#### Assignment:
Copy out each line of the entries where the word "agent" is present.

---

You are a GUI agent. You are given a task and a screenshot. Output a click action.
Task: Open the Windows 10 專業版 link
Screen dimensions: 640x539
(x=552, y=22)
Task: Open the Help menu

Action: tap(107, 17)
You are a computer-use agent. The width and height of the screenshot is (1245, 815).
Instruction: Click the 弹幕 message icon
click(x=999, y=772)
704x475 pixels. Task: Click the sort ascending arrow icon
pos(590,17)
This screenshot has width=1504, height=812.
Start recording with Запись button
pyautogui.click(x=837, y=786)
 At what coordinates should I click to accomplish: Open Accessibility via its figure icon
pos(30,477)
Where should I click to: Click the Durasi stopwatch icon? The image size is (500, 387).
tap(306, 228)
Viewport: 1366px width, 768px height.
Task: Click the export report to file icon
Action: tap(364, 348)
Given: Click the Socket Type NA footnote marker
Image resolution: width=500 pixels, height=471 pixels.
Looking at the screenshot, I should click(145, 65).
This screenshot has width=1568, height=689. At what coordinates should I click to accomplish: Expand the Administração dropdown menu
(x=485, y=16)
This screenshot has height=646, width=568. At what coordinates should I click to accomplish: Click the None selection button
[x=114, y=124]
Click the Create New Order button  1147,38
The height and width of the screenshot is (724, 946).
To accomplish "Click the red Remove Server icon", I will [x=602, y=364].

---

#### Exercise output:
You are a GUI agent. You are given a task and a screenshot. Output a click action.
You are a computer-use agent. The width and height of the screenshot is (1245, 815).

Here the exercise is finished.